Rīga Stradiņš University (RSU) is participating in the EU Horizon 2020 project DIAMONDS (Diagnosis and Management of Febrile Illness using RNA Personalised Molecular Signature Diagnosis) together with partners from 14 countries. The project has been awarded 22.5m euros and aims to develop a precise genetic analysis tool to diagnose severe diseases.
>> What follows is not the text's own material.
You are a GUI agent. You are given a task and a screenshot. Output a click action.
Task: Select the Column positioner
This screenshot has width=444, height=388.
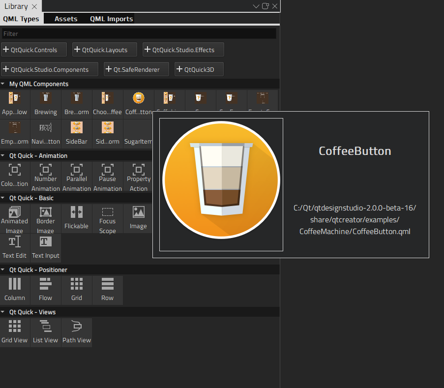coord(14,290)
The idea is to develop a molecular signature test over the next five years that would enable doctors to quickly determine whether a patient’s increased temperature is caused by an infection and whether the infection is caused by a virus or bacteria. Doctors having access to such a tool would drastically improve the speed at which illnesses are diagnosed and treatment options developed in cases of sepsis, meningitis, and other potentially life-threatening diseases.

The current road to a diagnosis for patients admitted to the hospital with a fever can be long and winding – doctors do several blood analyses or might even take cerebrospinal fluid samples, or order MRI and CT scans. Often doctors prescribe antibiotic therapies based on a suspected bacterial infection. Such therapies are, however, ineffective if the infection is caused by a virus. If developing this new diagnostic testing tool is successful, it would be possible to save days or even weeks, as well as considerable financial means, in determining a precise diagnosis. 

Dace Zavadska is the project’s supervisor in Latvia, the head researcher at RSU and an Associate Professor of the RSU Department of Paediatrics. ‘The ability to diagnose pneumonia, tuberculosis, sepsis, meningitis and other diseases accompanied by a fever quickly would be an important development in the field of healthcare. Future medical diagnostics will possibly be extremely personalised and based on molecular signatures. Today, our goals sound more like science fiction, however once upon a time the C-Reactive Protein test, which is now a routine test enabling quick diagnosis of acute inflammation, was also greeted with the same scepticism,’ explains Assoc. Prof. Zavadska. RSU is working on the DIAMONDS project in collaboration with the Children’s Clinical University Hospital and Pauls Stradiņš Clinical University Hospital. This project is the next step following the PERFORM project which began in 2016 and is to be concluded next year. During this project, scientists discovered a way to decrease the unnecessary use of antibiotics in the treatment of children suffering from possibly life-threatening diseases caused by bacteria and viruses. 

Both of these projects are based on decades-long genetic pattern research aimed towards understanding which genes turn on and off, creating a specific molecular signature as a response to specific diseases. In previous studies the application of molecular signature tests identified bacterial infections with a precision rate of 95–100%. In this project 28 partnering organisations from the UK, Australia, Austria, France, Gambia, Greece, Italy, Latvia, Nepal, the Netherlands, Slovenia, Spain, Switzerland, Taiwan and Germany are lead by a team of scientists from Imperial College London. The international group of researchers will develop a genetic signature repository that will include a collection of the most common infection and immune disease molecular signatures made available to healthcare professionals. By comparing them with a patient’s blood sample it will be possible to make a diagnosis rapidly.

The researchers believe that this method will be used in hospitals around Europe within five years. Assoc. Prof. Zavadska points out that Latvia will be one of the seven countries where the new diagnostic tool will be tested in 2023–2024.

The DIAMONDS project is supported by the EU Horizon 2020 programme. This project includes working with thousands of patients around Europe, studying 100 to 150 genes in their blood samples to establish the presence of the most common infections and immune diseases. The project is based on the scientific findings of the finished ILULU, EUCLIDS, and PERFORM projects.